Brief:
Quote the records word for word, from the line containing "Where should I click to: Click" through the line containing "click(868, 18)".

Material to process:
## start
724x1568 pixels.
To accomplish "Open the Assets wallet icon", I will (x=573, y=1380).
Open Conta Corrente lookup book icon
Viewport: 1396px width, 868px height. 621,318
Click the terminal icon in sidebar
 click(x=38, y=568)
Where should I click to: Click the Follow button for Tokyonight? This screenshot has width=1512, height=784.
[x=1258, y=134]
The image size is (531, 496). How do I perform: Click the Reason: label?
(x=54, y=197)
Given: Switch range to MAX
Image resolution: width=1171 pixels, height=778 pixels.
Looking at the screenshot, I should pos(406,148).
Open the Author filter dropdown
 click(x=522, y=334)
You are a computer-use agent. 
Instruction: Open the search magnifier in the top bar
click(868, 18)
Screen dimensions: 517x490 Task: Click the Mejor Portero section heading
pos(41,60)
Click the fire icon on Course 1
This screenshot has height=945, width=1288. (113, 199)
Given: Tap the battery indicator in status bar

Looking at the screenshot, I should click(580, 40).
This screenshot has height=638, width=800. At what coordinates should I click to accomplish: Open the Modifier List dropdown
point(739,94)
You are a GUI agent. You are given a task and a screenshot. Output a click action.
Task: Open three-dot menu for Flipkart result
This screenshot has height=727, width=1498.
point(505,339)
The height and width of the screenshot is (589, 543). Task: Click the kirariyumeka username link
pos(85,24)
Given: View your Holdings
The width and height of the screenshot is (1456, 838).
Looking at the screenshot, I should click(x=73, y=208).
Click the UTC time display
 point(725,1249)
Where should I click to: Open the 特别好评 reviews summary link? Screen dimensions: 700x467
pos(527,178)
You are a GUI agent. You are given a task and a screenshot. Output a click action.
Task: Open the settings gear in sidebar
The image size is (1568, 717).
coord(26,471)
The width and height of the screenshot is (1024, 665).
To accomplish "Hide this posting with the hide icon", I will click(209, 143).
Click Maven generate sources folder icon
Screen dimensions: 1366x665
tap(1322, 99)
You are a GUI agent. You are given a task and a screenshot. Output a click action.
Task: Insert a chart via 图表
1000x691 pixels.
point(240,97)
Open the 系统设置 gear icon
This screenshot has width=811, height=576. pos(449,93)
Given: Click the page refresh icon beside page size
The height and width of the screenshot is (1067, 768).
## end
Task response:
Where should I click to: Click the Follow button for Tokyonight? This screenshot has width=1512, height=784.
[x=1258, y=134]
The image size is (531, 496). How do I perform: Click the Reason: label?
(x=54, y=197)
Given: Switch range to MAX
Image resolution: width=1171 pixels, height=778 pixels.
Looking at the screenshot, I should pos(406,148).
Open the Author filter dropdown
 click(x=522, y=334)
You are a computer-use agent. 
Instruction: Open the search magnifier in the top bar
click(868, 18)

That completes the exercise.